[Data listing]

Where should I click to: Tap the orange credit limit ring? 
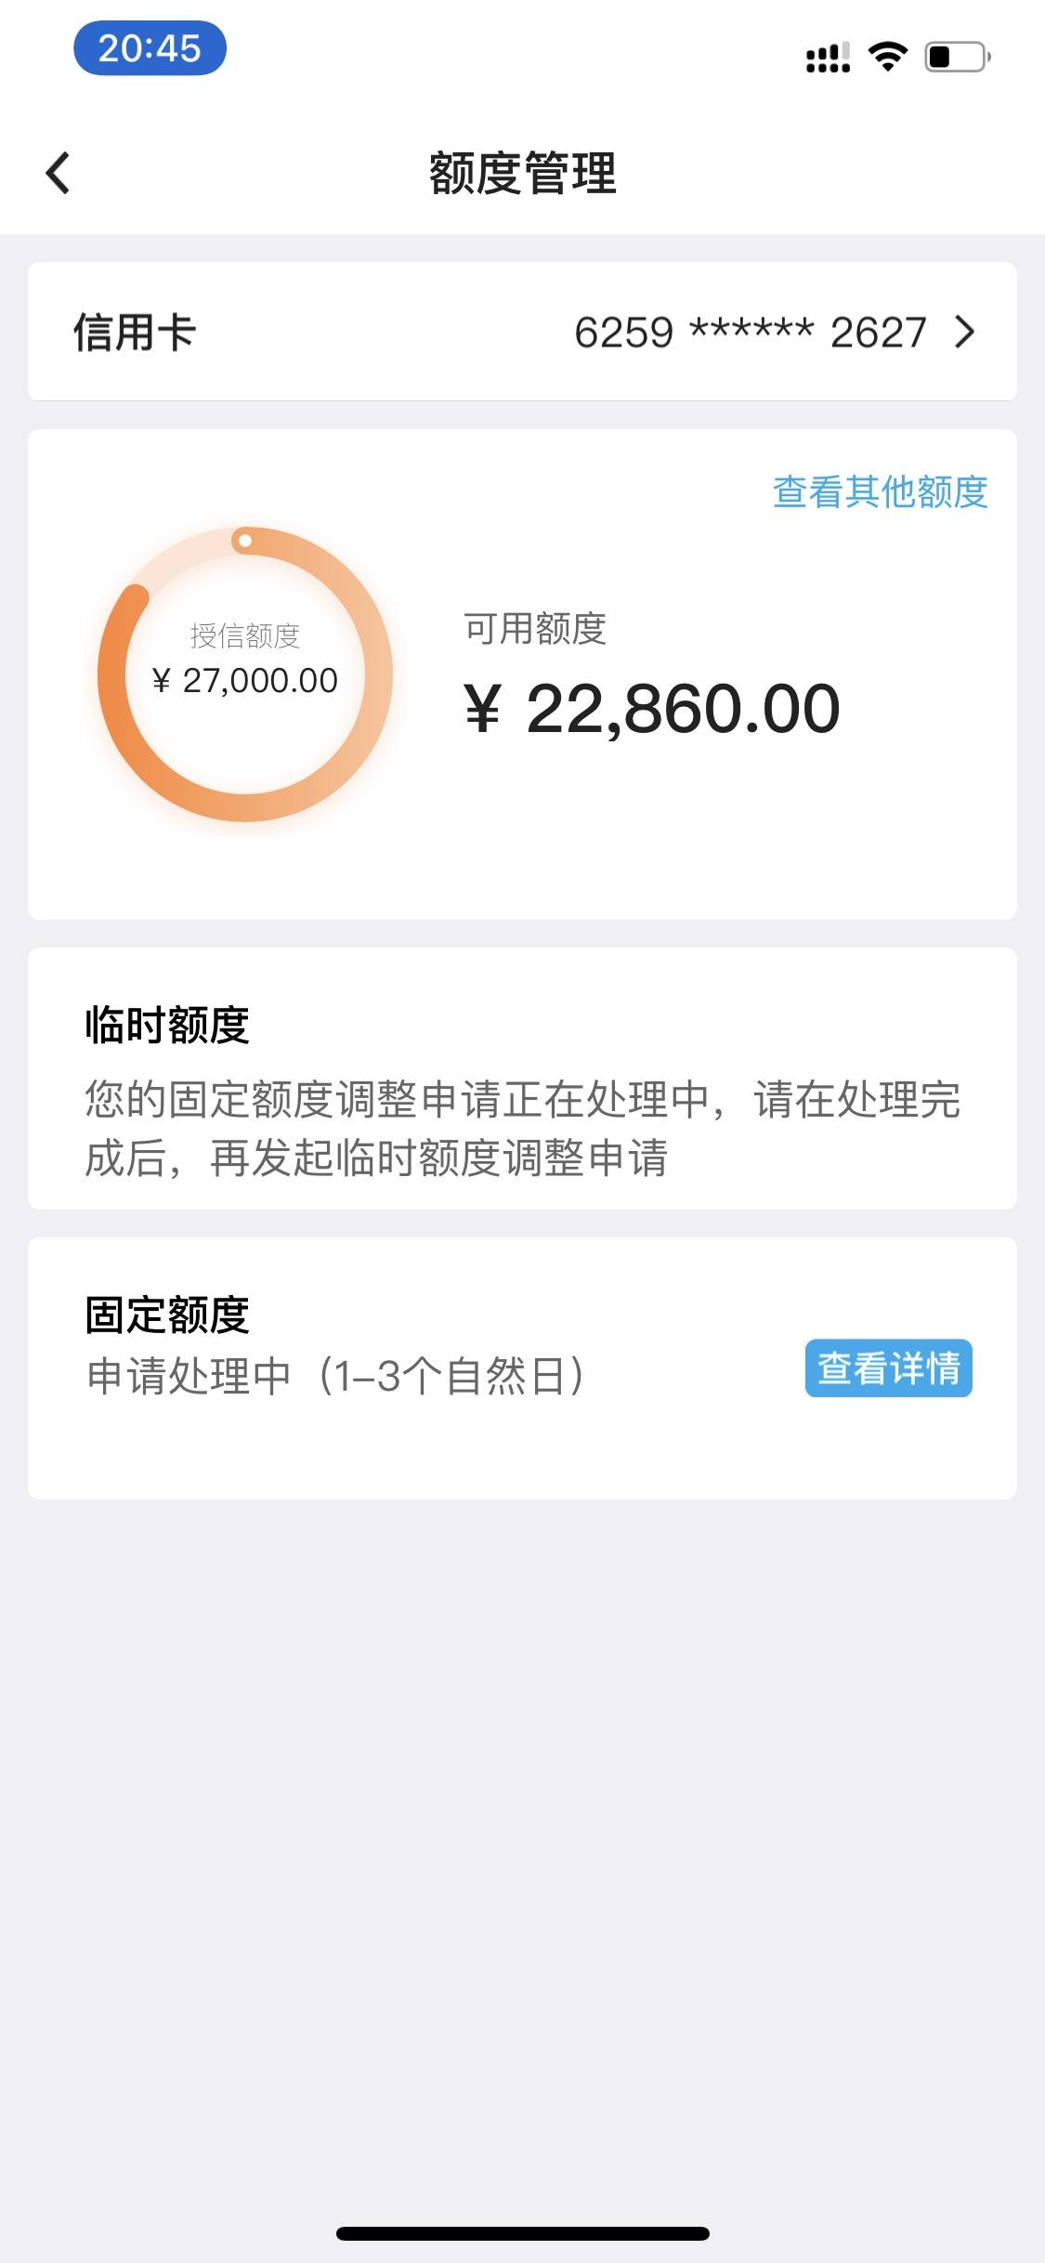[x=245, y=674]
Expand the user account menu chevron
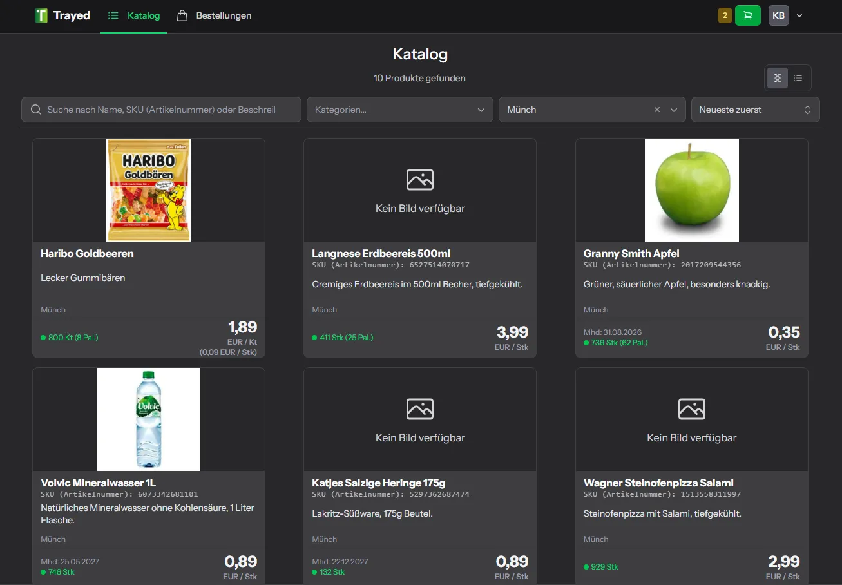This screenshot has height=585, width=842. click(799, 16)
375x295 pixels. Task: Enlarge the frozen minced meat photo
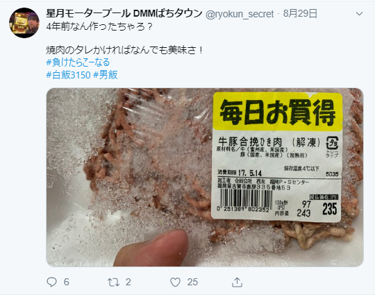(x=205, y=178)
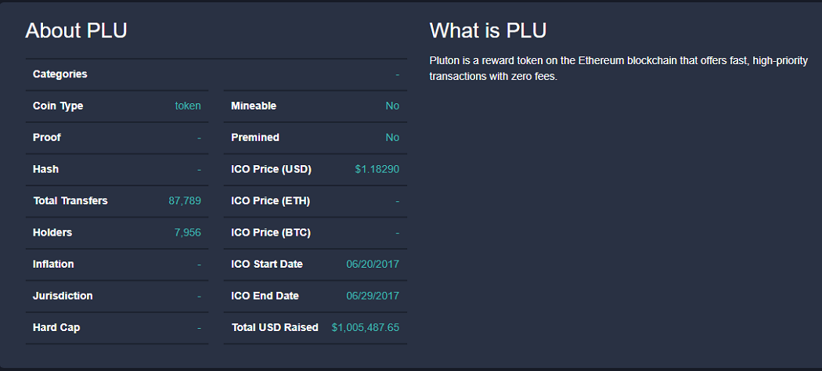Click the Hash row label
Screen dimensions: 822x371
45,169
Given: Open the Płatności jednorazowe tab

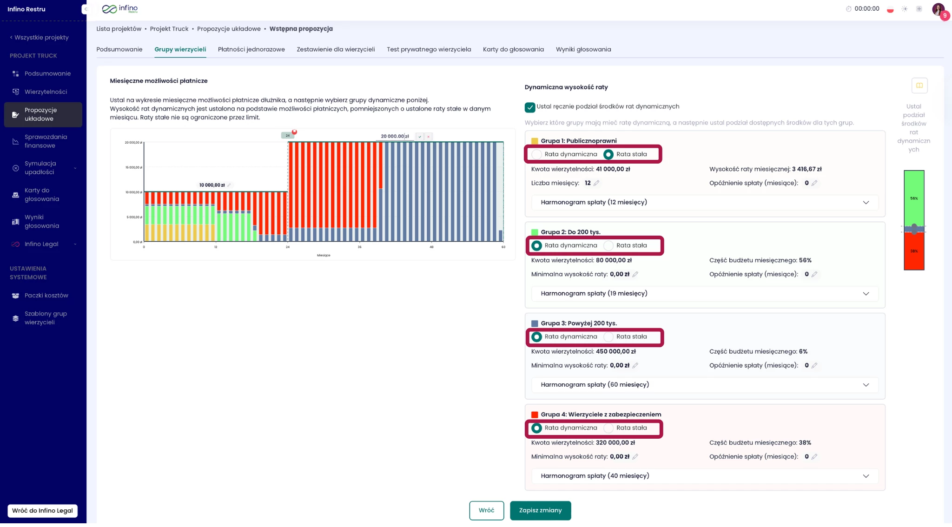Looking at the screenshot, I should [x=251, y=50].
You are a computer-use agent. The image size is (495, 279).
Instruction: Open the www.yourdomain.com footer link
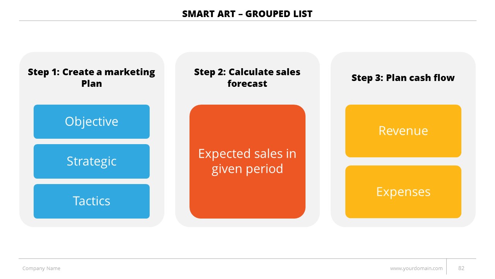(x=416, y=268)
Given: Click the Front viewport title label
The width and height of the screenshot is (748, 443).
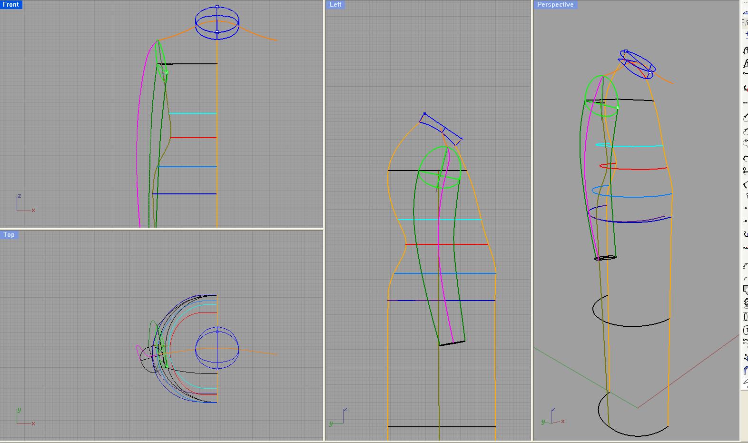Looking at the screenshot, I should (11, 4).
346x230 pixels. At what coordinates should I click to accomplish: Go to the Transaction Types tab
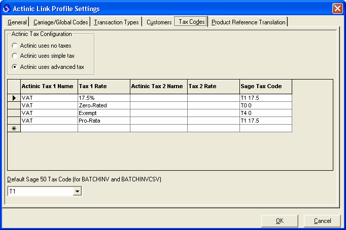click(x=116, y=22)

§ **TASK DESCRIPTION**
Reproduce every row above verbatim, leaving out the pictures.

§ **EXPECTED ANSWER**
Where should I click to: Tap the orange credit limit ring? 
[x=245, y=674]
Expand the user account menu chevron
This screenshot has height=585, width=842. click(799, 16)
375x295 pixels. Task: Enlarge the frozen minced meat photo
(x=205, y=178)
Click the Hash row label
Screen dimensions: 822x371
45,169
Given: Open the Płatności jednorazowe tab

Looking at the screenshot, I should [x=251, y=50].
You are a computer-use agent. The image size is (495, 279).
Instruction: Open the www.yourdomain.com footer link
(x=416, y=268)
Given: Click the Front viewport title label
The width and height of the screenshot is (748, 443).
Looking at the screenshot, I should (11, 4).
346x230 pixels. At what coordinates should I click to accomplish: Go to the Transaction Types tab
click(x=116, y=22)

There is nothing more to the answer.